The task
Gather every line in the rows below that contains the word "screenshot", and list them in their original order.
##### Records
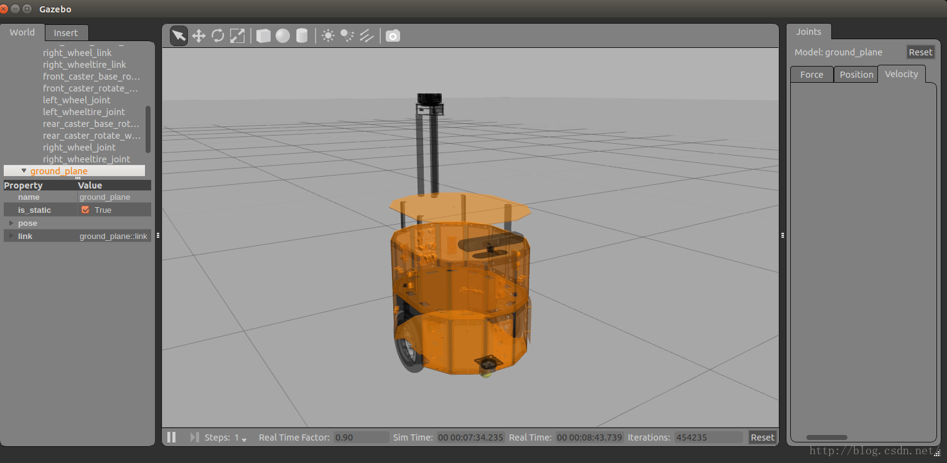Expand the pose property
This screenshot has height=463, width=947.
click(11, 223)
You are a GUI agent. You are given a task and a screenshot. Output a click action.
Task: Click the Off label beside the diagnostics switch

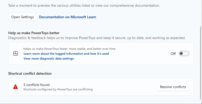pyautogui.click(x=173, y=54)
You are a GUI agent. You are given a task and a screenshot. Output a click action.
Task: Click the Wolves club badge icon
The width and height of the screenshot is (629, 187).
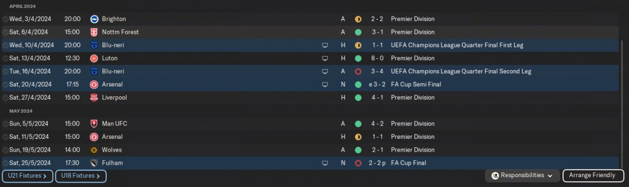[94, 150]
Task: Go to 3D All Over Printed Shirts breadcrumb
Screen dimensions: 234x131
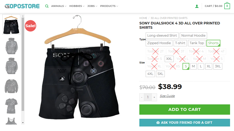Action: tap(169, 18)
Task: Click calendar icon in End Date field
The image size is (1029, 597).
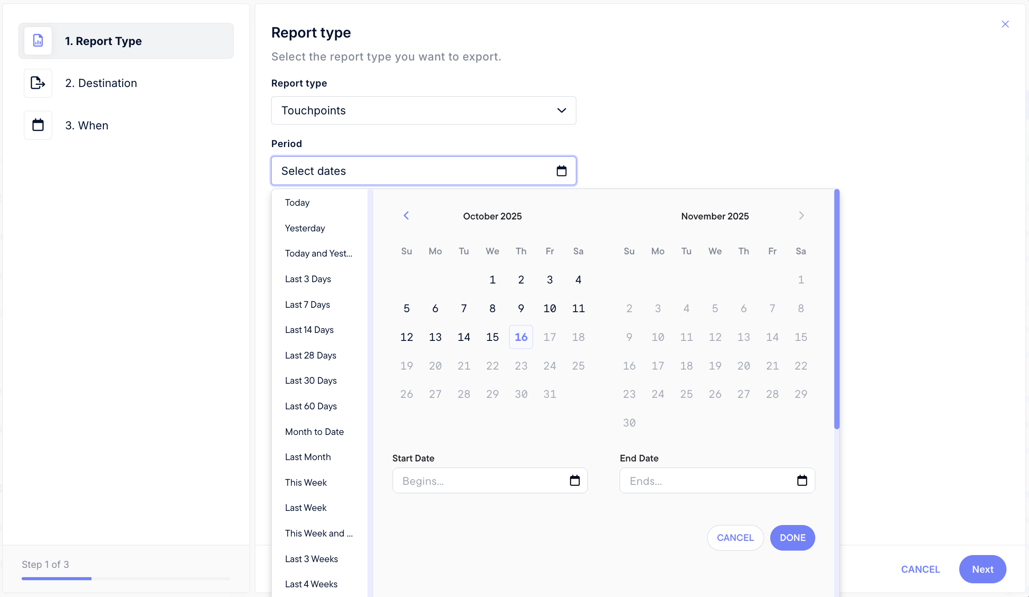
##########
Exercise result
This screenshot has height=463, width=947.
You are a GUI agent. You are given a task and a screenshot. Output a click action.
You are a GUI agent. You are given a task and a screenshot. Output a click action.
The width and height of the screenshot is (629, 187).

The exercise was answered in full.